At this point, I swore never to buy from them again. When the SAME PROBLEM came back two months later, I took it to another local small-time business who diagnosed it correctly and fixed the power supply in three days. I will definitely be buying my next system from them (PC-Place (the small-time shop in Saskatoon, Sk)).
So as a lesson, white box is the way to go, make sure you know who's building your computer, and NEVER BUY FROM COMPUSMART!
- Relativistic? That's barely Newtonian!
In my biased opinion (I'm from "rest of the world"
The importance of service is also altered here - service of big vendors may be not as great and fast as in US, sometimes you have to wait quite long for servicing stuff. Besides, I had never any problems with return policy with small vendors e.g. at "PC components flee market" (Yes, there are some in some parts of the world); and I had some with big market players.
So in my region main customers for boxes from large vendors are large international companies that want to keep standard throughout the world; and perhaps some nouveu-rich. Other customers would rather pay less and have better service....
What's more: usually in my country you have to wait ca. 3 weeks for delivery of hardware from Compaq, HP etc.; white boxes come much sooner.

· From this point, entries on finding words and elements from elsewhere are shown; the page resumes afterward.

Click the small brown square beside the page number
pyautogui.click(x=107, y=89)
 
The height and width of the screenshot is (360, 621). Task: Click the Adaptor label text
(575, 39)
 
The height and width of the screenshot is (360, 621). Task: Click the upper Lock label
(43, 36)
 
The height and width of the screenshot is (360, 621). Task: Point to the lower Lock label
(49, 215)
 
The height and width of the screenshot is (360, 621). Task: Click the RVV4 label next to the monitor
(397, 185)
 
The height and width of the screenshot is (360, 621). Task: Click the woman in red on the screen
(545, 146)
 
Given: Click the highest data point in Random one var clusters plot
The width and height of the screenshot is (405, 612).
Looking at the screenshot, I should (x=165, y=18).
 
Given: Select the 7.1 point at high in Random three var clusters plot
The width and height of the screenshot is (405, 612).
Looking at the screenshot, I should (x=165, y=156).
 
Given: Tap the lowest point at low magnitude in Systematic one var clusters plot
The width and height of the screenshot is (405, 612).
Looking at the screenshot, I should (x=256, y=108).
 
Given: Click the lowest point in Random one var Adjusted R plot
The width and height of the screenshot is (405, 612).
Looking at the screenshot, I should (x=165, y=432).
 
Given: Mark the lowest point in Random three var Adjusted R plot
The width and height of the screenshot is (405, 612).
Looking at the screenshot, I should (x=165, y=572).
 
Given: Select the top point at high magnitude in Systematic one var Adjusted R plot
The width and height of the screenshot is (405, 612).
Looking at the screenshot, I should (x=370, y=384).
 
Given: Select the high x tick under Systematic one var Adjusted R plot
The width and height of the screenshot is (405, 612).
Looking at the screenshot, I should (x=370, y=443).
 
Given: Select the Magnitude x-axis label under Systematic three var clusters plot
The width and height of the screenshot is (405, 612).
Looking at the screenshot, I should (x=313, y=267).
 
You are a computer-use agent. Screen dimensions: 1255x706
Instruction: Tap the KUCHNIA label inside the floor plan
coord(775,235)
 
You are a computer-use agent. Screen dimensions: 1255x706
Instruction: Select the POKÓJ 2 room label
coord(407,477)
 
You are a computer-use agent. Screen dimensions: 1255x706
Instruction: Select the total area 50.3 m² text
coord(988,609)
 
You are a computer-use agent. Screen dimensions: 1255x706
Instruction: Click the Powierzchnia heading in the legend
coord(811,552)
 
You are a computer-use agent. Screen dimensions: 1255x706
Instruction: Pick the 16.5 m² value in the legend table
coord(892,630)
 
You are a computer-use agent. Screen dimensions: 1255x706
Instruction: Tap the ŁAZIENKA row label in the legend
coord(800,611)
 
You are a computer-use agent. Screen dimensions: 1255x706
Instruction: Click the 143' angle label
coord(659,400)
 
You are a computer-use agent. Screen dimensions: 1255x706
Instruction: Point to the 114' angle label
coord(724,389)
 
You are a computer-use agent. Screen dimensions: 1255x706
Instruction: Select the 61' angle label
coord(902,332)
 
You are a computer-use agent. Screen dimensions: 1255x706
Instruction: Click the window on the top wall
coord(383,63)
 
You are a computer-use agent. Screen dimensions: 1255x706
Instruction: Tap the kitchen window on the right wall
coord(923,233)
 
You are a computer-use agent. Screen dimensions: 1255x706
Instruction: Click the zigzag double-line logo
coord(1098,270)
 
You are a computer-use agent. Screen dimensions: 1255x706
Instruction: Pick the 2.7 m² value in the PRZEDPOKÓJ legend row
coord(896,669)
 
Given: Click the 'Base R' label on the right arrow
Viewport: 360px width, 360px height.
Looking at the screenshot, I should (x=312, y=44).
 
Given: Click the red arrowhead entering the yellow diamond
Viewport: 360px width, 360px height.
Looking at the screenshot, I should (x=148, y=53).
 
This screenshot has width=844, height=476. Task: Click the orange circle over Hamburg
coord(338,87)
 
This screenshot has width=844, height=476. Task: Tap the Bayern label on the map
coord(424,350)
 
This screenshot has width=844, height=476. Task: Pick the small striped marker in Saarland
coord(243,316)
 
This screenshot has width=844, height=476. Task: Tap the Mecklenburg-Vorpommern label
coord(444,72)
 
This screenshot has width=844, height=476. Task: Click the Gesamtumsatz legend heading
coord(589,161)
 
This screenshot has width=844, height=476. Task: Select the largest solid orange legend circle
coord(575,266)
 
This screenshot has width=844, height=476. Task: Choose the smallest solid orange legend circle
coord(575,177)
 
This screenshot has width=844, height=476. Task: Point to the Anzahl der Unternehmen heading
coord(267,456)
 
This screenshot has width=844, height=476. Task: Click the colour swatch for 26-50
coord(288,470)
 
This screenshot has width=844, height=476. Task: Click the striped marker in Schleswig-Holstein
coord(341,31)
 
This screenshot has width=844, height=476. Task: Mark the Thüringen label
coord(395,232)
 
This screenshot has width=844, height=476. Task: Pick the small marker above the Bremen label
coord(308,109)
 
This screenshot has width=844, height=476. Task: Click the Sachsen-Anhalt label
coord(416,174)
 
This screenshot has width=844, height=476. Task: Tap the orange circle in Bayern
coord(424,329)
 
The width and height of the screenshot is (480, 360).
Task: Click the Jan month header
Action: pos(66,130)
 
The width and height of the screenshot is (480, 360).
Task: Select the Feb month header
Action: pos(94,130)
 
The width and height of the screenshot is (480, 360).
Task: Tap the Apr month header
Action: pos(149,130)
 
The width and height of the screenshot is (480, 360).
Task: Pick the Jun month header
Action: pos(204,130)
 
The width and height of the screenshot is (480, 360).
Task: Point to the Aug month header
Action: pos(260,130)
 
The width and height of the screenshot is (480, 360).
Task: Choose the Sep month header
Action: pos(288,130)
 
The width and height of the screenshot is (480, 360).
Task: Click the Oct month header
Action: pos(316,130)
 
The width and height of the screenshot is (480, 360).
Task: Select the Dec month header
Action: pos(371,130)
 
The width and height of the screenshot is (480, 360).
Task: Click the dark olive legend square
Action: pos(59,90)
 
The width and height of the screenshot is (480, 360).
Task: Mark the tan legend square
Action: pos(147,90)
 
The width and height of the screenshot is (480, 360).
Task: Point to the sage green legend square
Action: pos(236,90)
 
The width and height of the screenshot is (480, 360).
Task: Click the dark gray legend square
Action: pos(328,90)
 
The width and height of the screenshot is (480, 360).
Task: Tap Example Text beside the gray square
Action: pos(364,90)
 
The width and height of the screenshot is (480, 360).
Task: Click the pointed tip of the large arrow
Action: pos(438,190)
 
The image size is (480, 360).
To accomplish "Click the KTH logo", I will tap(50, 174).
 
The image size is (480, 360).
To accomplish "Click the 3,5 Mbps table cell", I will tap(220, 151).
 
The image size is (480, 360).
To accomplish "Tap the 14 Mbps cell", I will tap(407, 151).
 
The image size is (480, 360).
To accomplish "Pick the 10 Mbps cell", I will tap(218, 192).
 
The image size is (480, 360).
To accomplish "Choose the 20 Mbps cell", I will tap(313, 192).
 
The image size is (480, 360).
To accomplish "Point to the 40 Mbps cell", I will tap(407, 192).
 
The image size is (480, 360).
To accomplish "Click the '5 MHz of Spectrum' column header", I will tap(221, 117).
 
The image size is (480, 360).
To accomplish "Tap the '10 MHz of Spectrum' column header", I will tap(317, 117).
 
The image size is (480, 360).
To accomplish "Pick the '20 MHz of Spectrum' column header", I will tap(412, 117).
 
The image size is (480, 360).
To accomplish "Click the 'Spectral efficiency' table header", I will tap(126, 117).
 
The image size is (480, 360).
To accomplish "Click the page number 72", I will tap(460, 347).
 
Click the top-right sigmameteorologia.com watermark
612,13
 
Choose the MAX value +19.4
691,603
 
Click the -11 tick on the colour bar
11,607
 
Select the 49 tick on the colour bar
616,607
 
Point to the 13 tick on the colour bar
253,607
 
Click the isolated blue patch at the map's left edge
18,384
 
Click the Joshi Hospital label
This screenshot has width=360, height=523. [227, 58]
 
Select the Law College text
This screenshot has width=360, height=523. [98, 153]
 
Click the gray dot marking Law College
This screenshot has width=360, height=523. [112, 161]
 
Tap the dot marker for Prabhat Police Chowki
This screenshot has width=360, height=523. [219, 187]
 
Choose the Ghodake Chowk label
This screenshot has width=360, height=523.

I "was" the proud owner of a Dell pc. Then my graphics card went bad. Happens right? SO, upon trying to replace it, by way of freak accident, my mother board fried. No biggy, I went out and bought a brand new one. And, since I was buying a new board I figured why not upgrade to a better one? So I did. Then I went to put it back in. As it turns out, the power switch and the power supply were both proprietary. I had to buy a new case and new power supply to accompany my new motherboard. Next computer I get I'm building myself. I would suggest that the average user go to the small timer who builds their machines using all standard parts. Then upgrades are possible without paying through the eyes for the proprietary part. My new motherboard is twice what the old one was, at half the cost (and the replacement Dell was refurbished too). I used to be a Dell fan...
This is a backwards place but I don't feel like driving in reverse.